In our recent evaluation of FM&E tools (“The Forrester New Wave™: Feature Management And Experimentation, Q2 2021“), we issued a short survey to better understand how FM&E is being used by AD&D teams. We discovered the following insights from end users:

  • When asked the question “How important is feature management to your team’s software development initiatives?” 31% selected “mission critical.” Several commented that using feature management has completely changed the working atmosphere from one of high-stakes release processes rife with stress and error to one where feature release is part of everyday operations.
  • When asked the question “How important is feature experimentation, including A/B testing, to your team’s software development initiatives?” only 6% responded “mission critical,” but 43% selected “very important.” As one reference noted, “We are not using experimentation today, but we deem it important as an area to develop in.”

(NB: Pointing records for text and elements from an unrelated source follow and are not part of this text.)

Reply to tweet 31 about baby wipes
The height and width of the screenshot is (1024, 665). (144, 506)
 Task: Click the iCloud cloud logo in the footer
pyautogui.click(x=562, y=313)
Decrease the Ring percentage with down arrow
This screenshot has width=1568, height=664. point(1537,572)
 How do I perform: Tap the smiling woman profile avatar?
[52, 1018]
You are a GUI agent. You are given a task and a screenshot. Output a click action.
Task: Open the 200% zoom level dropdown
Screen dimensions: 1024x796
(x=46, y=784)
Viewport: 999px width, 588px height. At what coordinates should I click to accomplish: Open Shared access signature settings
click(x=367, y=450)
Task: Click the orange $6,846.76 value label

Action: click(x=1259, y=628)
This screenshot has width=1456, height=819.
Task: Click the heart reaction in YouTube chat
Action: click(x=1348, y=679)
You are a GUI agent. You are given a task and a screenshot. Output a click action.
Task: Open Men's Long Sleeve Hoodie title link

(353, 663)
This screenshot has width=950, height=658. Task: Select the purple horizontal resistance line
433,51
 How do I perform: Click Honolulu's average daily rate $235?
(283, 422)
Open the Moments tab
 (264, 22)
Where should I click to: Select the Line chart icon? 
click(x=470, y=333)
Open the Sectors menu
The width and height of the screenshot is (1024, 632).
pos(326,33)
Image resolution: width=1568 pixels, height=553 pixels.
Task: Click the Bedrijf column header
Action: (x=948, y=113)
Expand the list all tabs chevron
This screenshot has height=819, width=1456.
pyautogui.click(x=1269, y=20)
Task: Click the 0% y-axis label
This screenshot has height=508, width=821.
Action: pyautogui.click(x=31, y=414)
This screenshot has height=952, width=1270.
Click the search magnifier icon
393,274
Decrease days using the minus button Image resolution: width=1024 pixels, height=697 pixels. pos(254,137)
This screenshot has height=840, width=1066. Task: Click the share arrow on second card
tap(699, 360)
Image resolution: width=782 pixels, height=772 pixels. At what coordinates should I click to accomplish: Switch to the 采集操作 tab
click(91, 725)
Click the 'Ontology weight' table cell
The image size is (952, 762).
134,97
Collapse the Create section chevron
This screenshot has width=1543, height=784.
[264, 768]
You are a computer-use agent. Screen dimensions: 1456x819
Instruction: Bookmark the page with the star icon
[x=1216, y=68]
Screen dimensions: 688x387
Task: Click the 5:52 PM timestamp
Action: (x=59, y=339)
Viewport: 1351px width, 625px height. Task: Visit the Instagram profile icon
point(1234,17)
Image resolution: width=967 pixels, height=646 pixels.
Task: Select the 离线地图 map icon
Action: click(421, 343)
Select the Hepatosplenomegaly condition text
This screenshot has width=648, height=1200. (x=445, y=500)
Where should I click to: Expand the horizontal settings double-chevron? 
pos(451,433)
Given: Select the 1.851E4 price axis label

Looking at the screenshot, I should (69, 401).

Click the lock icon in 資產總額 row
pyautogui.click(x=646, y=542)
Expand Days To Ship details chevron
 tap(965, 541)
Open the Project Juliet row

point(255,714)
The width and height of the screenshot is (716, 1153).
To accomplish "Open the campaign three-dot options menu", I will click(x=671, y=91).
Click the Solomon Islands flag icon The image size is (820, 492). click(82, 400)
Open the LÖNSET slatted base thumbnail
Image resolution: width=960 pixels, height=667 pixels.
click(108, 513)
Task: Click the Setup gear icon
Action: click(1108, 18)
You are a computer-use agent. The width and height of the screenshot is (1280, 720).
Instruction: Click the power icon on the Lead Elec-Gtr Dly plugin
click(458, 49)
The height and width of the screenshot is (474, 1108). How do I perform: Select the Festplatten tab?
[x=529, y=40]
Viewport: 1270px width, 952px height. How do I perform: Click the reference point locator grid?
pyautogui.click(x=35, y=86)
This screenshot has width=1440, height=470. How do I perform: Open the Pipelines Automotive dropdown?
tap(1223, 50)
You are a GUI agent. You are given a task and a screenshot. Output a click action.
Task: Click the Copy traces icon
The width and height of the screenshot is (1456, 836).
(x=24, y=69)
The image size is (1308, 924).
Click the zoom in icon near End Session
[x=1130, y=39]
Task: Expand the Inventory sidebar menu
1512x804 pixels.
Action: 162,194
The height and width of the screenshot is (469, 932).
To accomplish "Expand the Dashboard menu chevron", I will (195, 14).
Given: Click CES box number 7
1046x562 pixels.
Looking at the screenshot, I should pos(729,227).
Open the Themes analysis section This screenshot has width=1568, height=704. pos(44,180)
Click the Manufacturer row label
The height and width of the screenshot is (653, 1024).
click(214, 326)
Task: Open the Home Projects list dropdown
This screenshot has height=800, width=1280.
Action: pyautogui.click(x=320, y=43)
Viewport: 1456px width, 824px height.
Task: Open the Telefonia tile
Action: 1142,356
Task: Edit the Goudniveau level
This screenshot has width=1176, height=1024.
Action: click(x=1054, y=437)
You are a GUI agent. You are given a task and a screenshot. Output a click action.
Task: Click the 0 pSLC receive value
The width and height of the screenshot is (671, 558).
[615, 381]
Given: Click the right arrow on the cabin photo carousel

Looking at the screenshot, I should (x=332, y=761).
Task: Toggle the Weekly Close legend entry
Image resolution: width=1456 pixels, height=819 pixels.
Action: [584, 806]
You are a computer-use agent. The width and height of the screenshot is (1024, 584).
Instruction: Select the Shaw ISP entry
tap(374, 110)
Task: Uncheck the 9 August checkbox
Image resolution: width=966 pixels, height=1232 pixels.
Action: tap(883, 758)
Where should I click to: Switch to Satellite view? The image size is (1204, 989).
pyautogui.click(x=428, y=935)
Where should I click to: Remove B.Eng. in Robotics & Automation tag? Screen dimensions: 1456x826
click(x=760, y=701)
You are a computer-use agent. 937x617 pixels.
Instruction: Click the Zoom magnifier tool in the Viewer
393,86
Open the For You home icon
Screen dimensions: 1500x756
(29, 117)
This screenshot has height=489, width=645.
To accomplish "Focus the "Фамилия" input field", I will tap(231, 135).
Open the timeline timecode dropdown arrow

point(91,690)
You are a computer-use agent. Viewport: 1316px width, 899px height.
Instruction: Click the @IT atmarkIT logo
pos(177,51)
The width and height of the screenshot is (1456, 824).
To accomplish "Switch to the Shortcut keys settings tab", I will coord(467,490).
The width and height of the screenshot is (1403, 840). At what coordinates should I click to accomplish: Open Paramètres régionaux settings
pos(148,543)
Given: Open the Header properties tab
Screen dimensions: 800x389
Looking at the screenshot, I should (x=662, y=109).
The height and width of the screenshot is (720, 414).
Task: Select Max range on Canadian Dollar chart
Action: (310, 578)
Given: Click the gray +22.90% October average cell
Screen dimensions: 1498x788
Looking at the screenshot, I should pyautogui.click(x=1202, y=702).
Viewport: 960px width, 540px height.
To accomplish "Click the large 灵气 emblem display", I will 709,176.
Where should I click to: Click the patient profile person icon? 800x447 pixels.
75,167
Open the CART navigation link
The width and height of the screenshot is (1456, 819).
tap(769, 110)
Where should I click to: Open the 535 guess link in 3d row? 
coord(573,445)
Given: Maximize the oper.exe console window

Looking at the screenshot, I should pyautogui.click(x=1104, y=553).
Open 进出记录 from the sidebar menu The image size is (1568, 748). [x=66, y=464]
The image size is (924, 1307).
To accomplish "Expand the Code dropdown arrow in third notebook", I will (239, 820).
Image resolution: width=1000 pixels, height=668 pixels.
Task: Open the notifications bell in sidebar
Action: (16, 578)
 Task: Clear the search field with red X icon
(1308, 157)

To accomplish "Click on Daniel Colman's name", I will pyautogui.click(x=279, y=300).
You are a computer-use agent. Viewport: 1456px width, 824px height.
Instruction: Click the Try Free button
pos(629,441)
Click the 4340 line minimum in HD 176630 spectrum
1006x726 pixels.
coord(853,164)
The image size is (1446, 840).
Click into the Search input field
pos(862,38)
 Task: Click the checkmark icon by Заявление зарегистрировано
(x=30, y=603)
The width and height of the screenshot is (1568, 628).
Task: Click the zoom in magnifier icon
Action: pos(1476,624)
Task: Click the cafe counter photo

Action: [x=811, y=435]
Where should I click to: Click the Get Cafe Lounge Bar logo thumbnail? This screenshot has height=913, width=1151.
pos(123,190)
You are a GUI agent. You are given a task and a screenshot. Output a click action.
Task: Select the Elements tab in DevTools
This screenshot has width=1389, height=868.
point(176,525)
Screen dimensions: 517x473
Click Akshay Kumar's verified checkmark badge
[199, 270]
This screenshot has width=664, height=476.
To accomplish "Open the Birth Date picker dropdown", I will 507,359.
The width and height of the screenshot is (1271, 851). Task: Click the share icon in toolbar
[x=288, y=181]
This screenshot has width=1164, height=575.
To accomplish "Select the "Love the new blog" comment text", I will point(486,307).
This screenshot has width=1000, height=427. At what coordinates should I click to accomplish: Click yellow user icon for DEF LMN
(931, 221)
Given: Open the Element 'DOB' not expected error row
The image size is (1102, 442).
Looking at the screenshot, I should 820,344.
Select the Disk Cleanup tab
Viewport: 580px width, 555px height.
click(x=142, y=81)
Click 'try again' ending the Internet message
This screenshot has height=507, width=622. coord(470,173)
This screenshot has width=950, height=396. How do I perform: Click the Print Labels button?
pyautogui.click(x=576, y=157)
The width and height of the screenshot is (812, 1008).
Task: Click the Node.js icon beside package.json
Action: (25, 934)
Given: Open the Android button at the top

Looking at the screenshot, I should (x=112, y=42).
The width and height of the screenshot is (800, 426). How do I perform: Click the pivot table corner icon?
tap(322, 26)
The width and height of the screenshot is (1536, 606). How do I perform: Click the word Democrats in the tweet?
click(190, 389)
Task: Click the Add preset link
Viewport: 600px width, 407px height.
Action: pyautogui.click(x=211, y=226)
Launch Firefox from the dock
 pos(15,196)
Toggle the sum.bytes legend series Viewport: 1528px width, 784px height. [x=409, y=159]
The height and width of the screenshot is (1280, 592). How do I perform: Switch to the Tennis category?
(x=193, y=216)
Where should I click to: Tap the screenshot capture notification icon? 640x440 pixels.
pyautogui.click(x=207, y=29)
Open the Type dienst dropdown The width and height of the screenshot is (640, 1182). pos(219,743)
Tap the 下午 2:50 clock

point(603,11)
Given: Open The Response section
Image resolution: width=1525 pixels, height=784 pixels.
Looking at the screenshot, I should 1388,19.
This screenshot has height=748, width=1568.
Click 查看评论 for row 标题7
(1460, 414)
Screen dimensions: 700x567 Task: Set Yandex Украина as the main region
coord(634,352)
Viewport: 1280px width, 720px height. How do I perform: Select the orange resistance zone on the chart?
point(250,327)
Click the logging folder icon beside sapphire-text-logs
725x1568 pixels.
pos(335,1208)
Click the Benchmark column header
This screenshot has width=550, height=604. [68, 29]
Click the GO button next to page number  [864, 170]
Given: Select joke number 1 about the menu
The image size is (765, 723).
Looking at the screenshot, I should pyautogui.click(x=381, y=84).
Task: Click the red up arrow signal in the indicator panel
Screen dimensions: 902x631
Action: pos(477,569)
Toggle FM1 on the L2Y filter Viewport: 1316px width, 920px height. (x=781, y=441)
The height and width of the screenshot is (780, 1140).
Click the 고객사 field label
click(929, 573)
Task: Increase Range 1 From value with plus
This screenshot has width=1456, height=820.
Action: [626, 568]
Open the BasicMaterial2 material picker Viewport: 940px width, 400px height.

These end-user testimonies demonstrate the value of FM&E tools. They improve both the software delivery and business process by inviting product management to the feature release party as an equal partner. From our end user interviews, we also discovered the following (not so obvious) facts:

  • Feature management helps teams with governance and compliance by keeping customer data local to your applications — not passed across the wire to software-as-a-service tools themselves. Several vendors in our evaluation also have regular security audits and are SOC-, GDPR-, and even PCI-compliant.
  • Feature management improves developer workplace satisfaction and retention by replacing late-night, high-stakes release processes with low-key workday releases that have much higher success rates.
  • Feature experimentation is used by sophisticated, multirole product teams to run side-by-side feature comparisons, use hypothesis-based development practices, and learn from their customers on how to optimize user experiences.

In the end, we discovered that feature management has come a long way since the simple feature flag. Experimentation, though nascent in AD&D, is growing as hypothesis and experimental thinking spreads from pure market insights platforms over to a DevOps discipline. Over time, we expect additional entrants into this tool space as more enterprises adopt FM&E.